** Directions **
Only an exact copy belongs in the answer: the line with "Image resolution: width=870" and every line after it through the end of the records, pictures left out.

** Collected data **
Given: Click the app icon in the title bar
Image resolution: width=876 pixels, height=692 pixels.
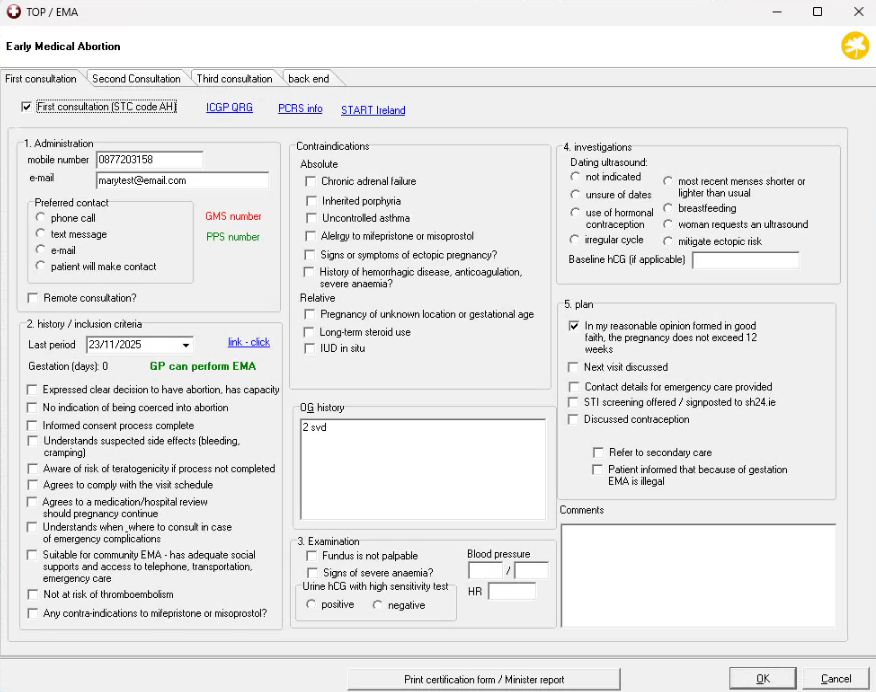Looking at the screenshot, I should [x=12, y=12].
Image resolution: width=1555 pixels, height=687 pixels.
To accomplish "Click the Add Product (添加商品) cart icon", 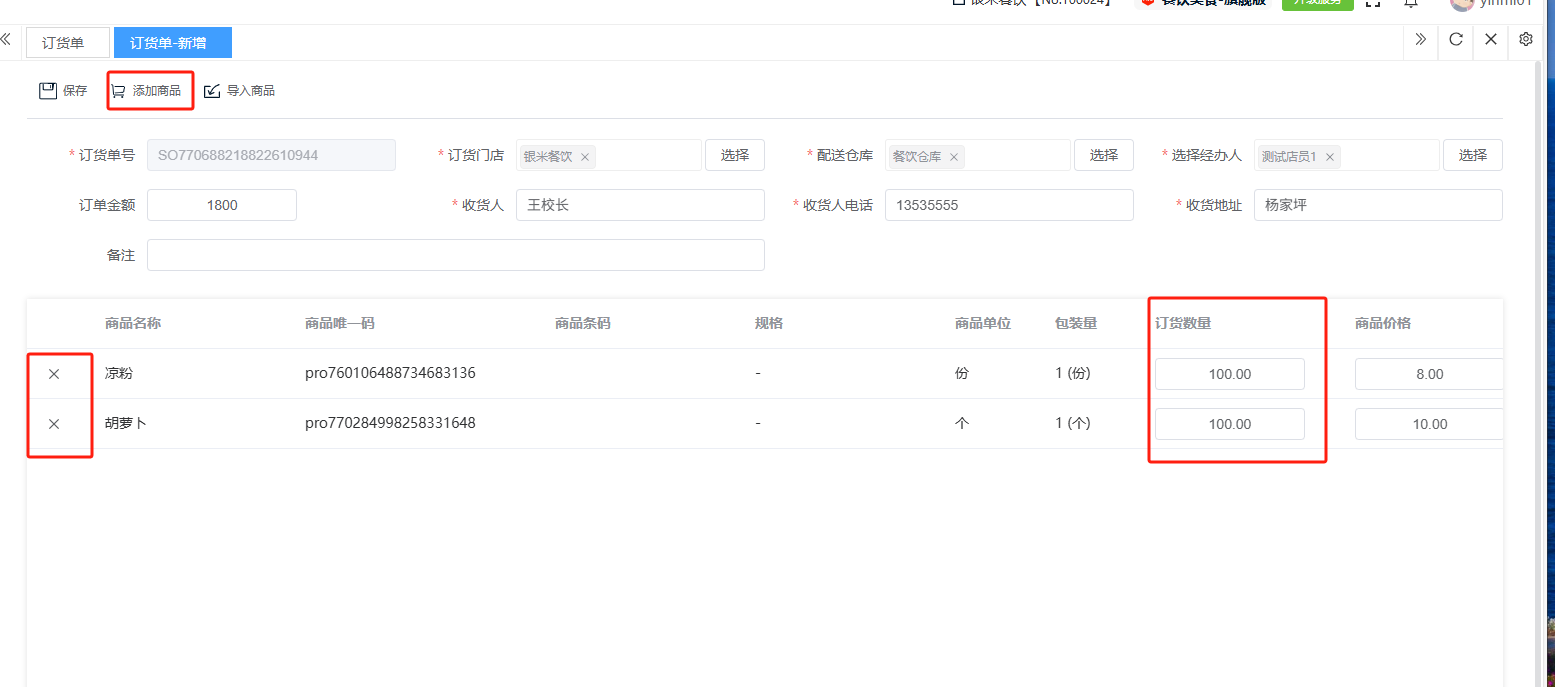I will [119, 91].
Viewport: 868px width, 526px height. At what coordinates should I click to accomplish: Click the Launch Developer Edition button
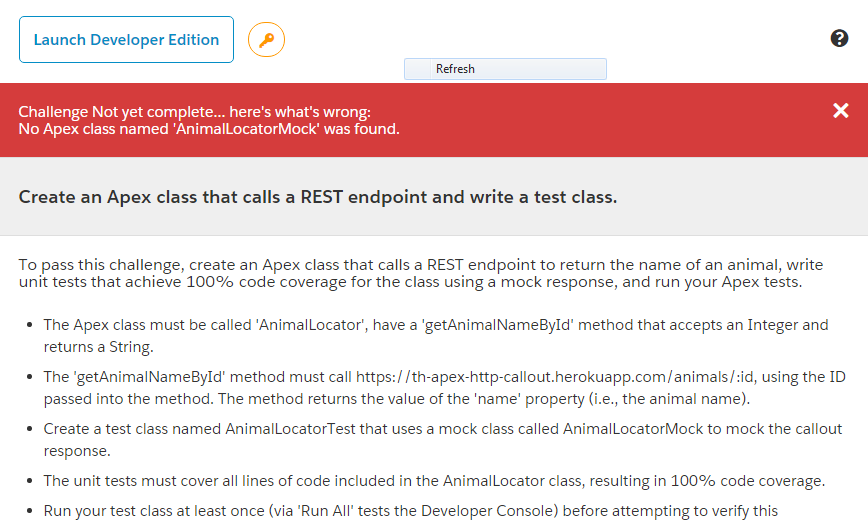(126, 40)
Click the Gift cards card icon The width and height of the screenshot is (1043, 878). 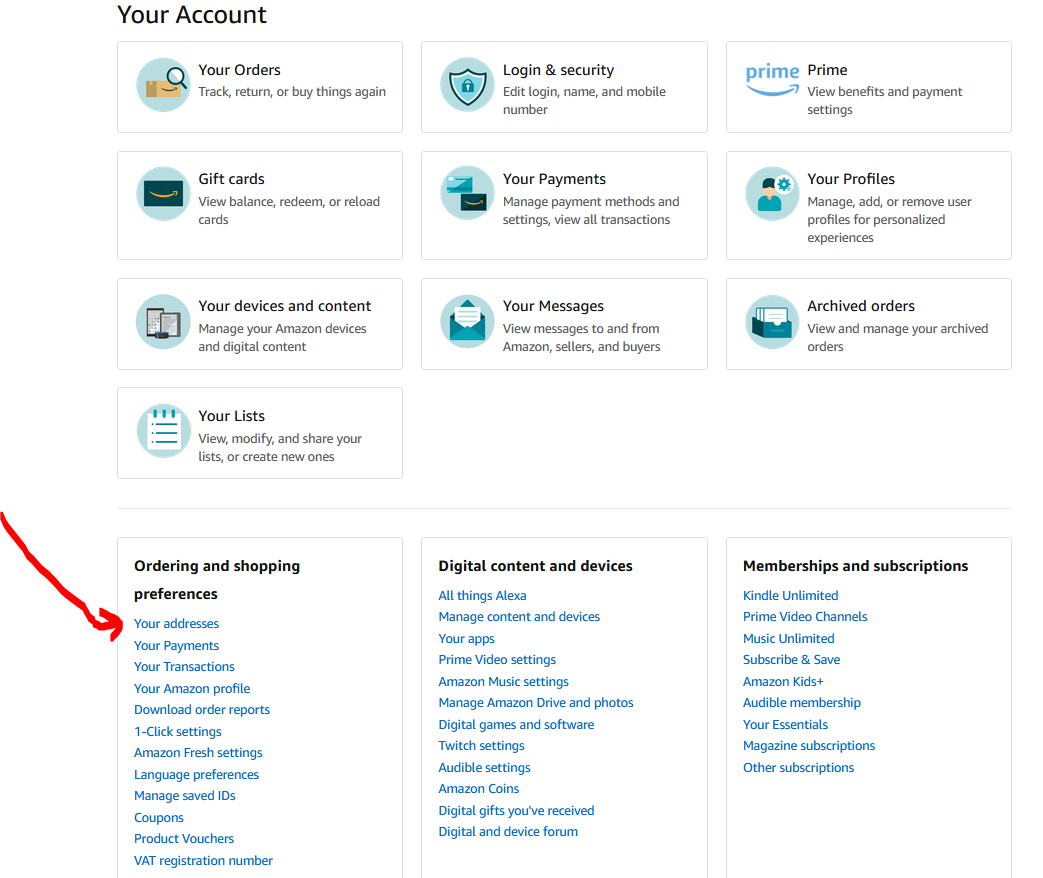click(x=163, y=194)
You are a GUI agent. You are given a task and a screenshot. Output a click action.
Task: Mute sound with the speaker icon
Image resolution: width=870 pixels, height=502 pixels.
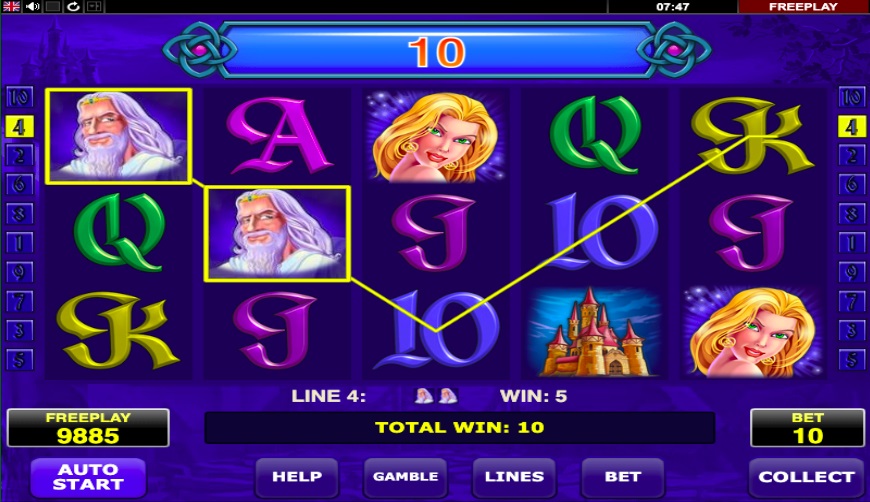tap(33, 7)
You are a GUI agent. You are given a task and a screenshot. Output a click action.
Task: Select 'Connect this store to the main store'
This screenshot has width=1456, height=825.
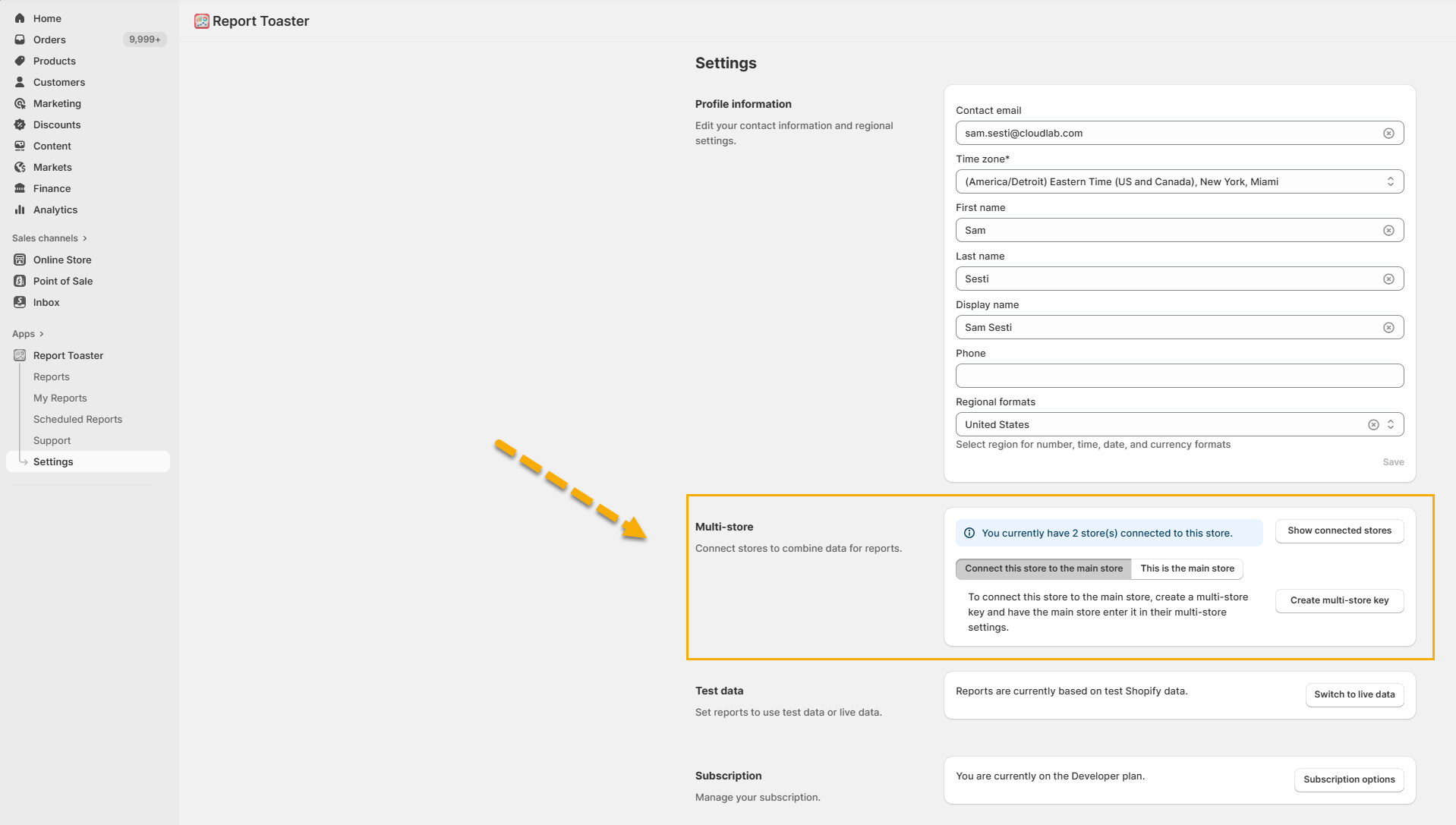coord(1043,568)
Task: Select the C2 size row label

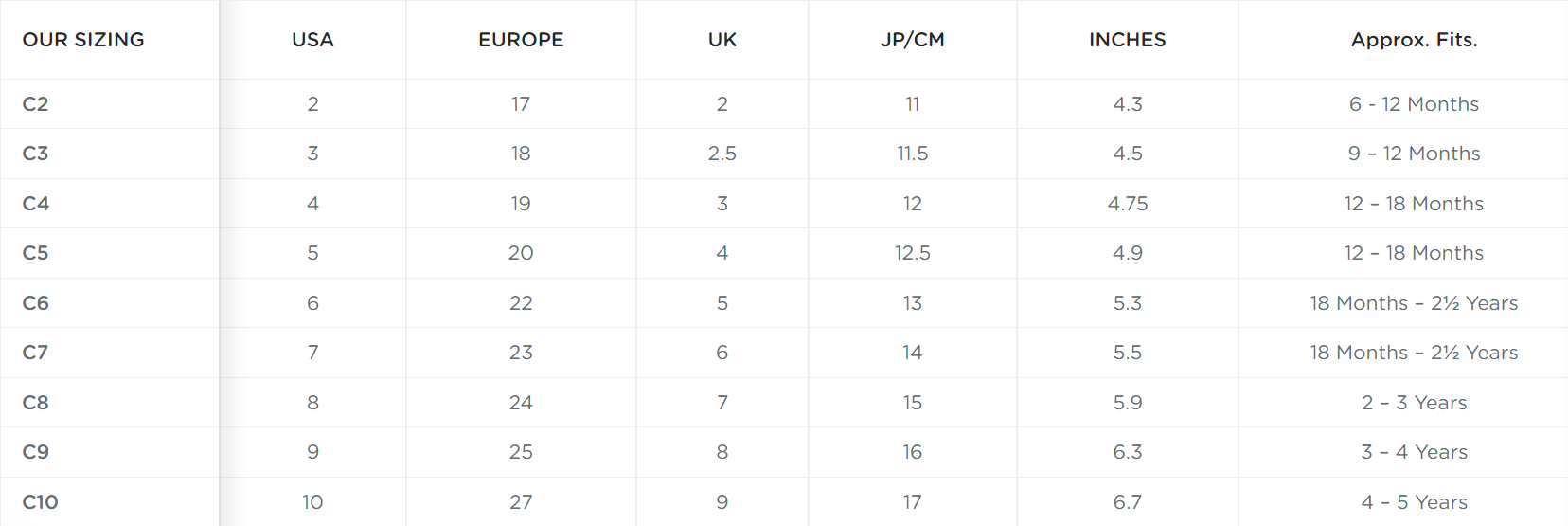Action: click(x=35, y=104)
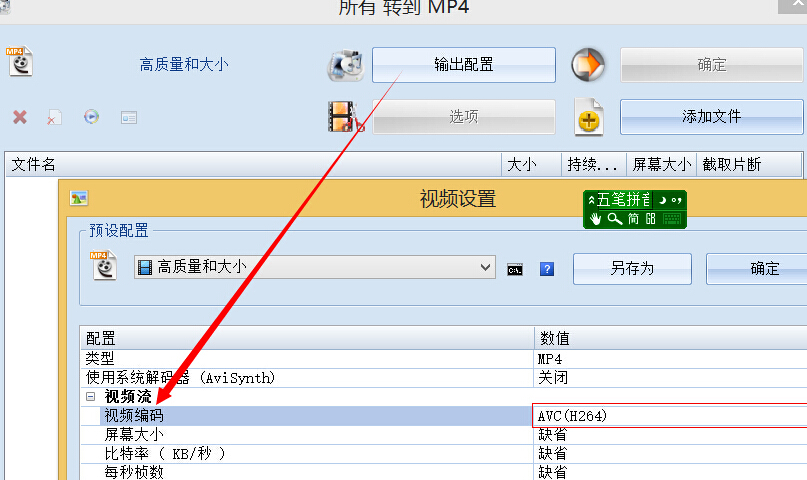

** Answer **
Image resolution: width=870 pixels, height=502 pixels.
tap(33, 7)
You are a GUI agent. You are given a task and a screenshot. Output a click action.
Task: Select 'Connect this store to the main store'
This screenshot has width=1456, height=825.
coord(1043,568)
Task: Select the C2 size row label

Action: click(x=35, y=104)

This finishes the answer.